Open junluo-aspecta opened 8 months ago
Hi @junluo-aspecta,
Yes, the bigquery-public-data.github_repos.languages include "only" 3 million repositories, but this sample size is statistically safe. For instance, in an election poll, they usually ask just a few thousand and scale that up to the whole population, e.g., the US population of 330 million. If you ask a few thousand, you have a quite big rate of error (a few percent), but if you ask 3 million, the error rate is extremely low.
Regarding the last updated in 2022, precisely Nov 27, 2022, well, that is an actual issue that I was not aware of yet. This means that I'm currently counting the Events correctly, but it does not include repositories after Nov 27, 2022. This alters the statistics significantly in the long run because we are only matching all the Events against a sample of 3M repos that were created before Nov 27, 2022. Hence, I have to find a new way to obtain a big enough sample size of repository language metadata that is up-to-date. Thanks for discovering and reporting this.
Hi @junluo-aspecta,
Okay, I did some research, thought for a while, and came up with a new idea. We can extract language information directly from the GH Archive Events because they are stored in the PullRequest Events. This amounts to a large sample size (millions of repositories) and they are up-to-date since we can count the language from the PullRequest events of the current quarter. The issue is that with this approach, we ignore any repository that has not seen any PullRequest over the last quarter (also not from any kind of bot such as Dependabot). I think it is a fair trade-off for now until we can maybe come up with a better idea.
https://github.com/madnight/githut/commit/f8adb52ef932b16f92e3cabb8a042d876124d1a1
I think it's fair to only count repos that have seen some activity in the given timeframe. But not counting pushes/issues/stars unless they got a pull request seems like a significant bias. Many small projects and even some bigger ones don't use pull requests.
Apparently languish switched to using github's GraphQL API to get the repo language, would that suit githut's needs ?
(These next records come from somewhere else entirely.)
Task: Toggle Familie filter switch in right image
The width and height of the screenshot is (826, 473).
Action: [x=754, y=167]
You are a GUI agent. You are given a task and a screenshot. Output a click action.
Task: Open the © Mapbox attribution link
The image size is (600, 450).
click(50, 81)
I agree with you regarding the bias.
Regarding the GitHub GraphQL API, they have pretty tight rate limits. These limits are designed for normal users, not for those who want to fetch information from millions of repositories. I'm not sure how Languish handles it, but they might be using a much smaller sample size. However, reducing the sample size can create statistical challenges, especially for the lower ranks.
Languish fetches 500 repos per GQL query, that's 6000 queries for 3 million repos. You could spread that over 24h and/or use a lot of caching (repo language changes should be rare).
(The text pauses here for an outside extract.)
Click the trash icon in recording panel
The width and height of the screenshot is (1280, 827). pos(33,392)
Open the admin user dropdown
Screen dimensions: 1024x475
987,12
I couldn't figure out what languish does on that front, maybe @tjpalmer can enlighten us.
I run once per quarter, and the graphql churns for a long time. Can take hours. But they haven't blocked me off yet. And yeah, I do cache results offline. And requests frequently error, so I run repeatedly. And some things never seem to show up. But I still feel like I see recent data better anyway. I may have been caching for too long now, though, since some may have changed their primary language since I started caching. Anyway, I just hobble along as well as I can. Maybe we should ask them for better access sometime. Seriously if they just dumped repos regularly still to bigquery, that would be awesome.
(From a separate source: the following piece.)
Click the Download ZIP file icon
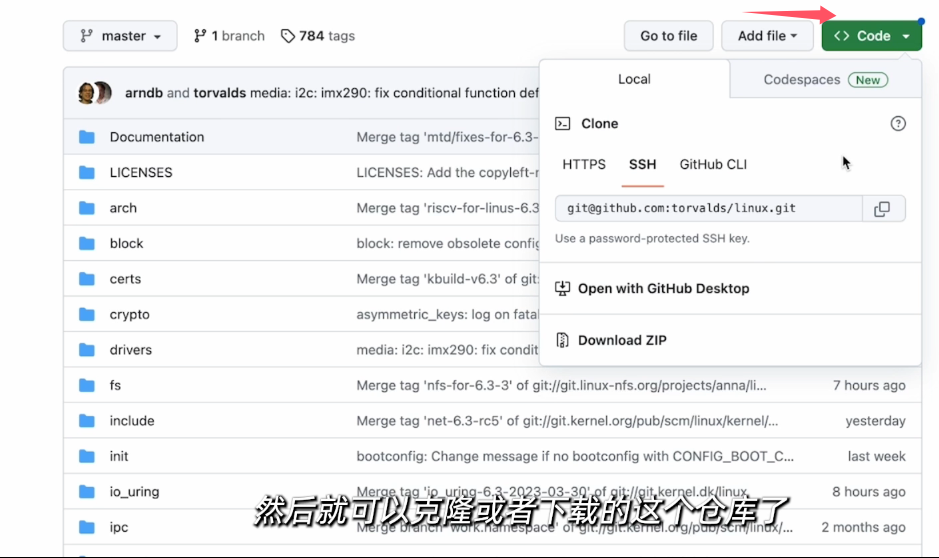Screen dimensions: 939x558 (563, 340)
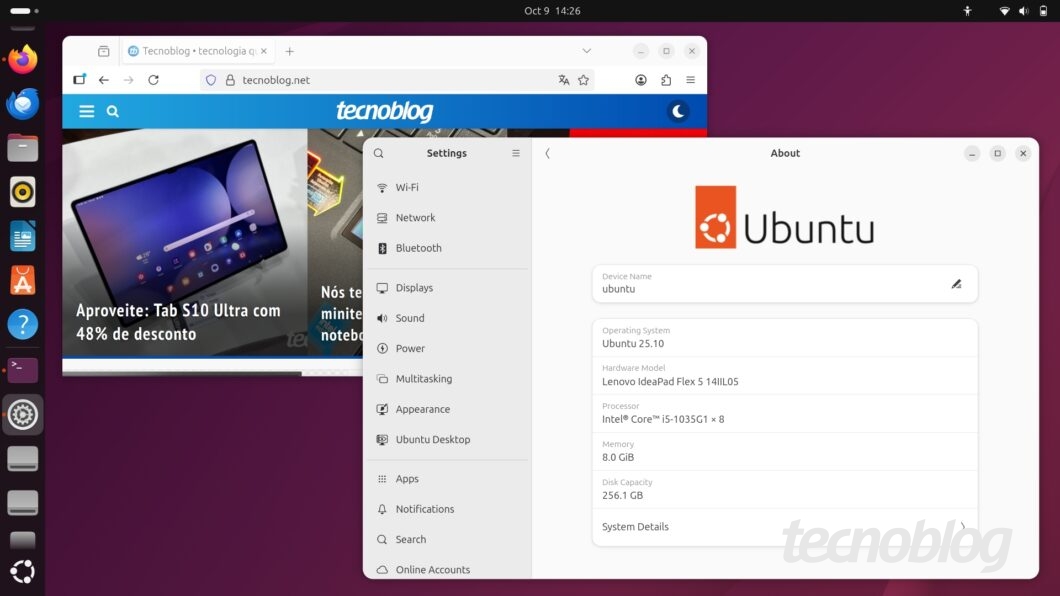The image size is (1060, 596).
Task: Open search in Settings with the magnifier icon
Action: (x=378, y=153)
Oh. I also only look at repos that have at least 10 events in the quarter or some such. My memory is that it substantially reduces the number of repos I query on. Still lots and lots, though.
The table 'bigquery-public-data.github_repos.languages' was last updated in 2022 and contains just over 3 million rows in total. How do you obtain the latest data and ensure that the data statistics reflect the entire GitHub ecosystem?